▸ **WHAT YOU NEED TO DO**:
Instruction for the entries below: return the part that opens with the line containing "Image resolution: width=772" and closes with the line containing "Screen dimensions: 661x401", exactly, and no pictures.

[[ DATA IN THIS EXERCISE, beginning ]]

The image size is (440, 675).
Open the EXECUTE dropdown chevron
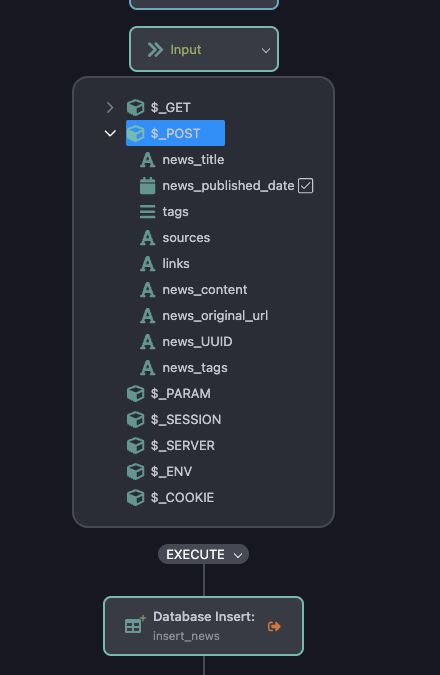238,555
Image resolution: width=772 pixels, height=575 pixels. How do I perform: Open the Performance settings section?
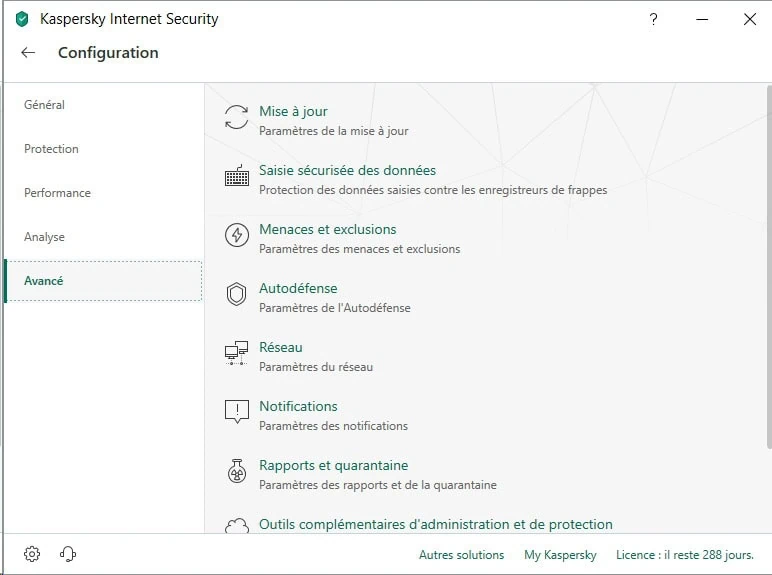point(58,193)
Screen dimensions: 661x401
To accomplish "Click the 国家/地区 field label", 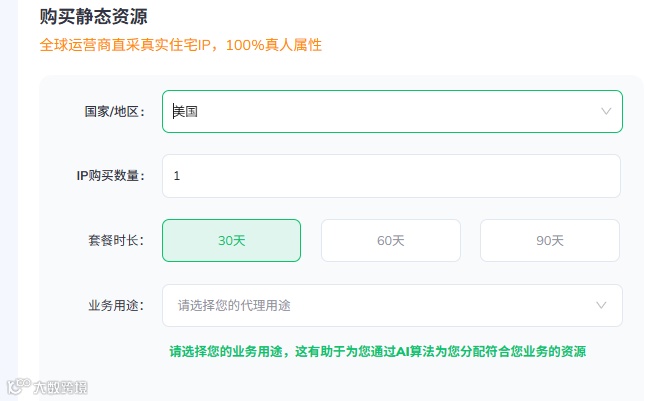I will coord(115,112).
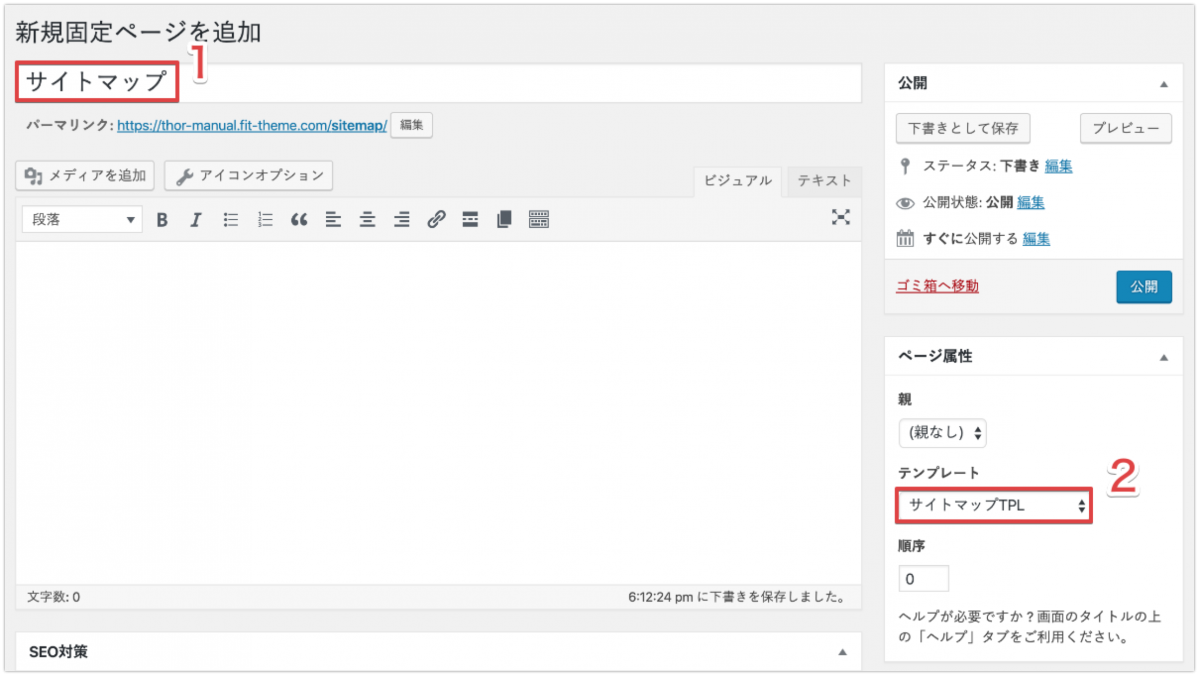Insert a bulleted list
1199x676 pixels.
click(x=231, y=220)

[[ DATA IN THIS EXERCISE, end ]]

▸ **SOLUTION FOR THIS EXERCISE**:
Image resolution: width=772 pixels, height=575 pixels. How do I perform: Open the Performance settings section?
point(58,193)
Screen dimensions: 661x401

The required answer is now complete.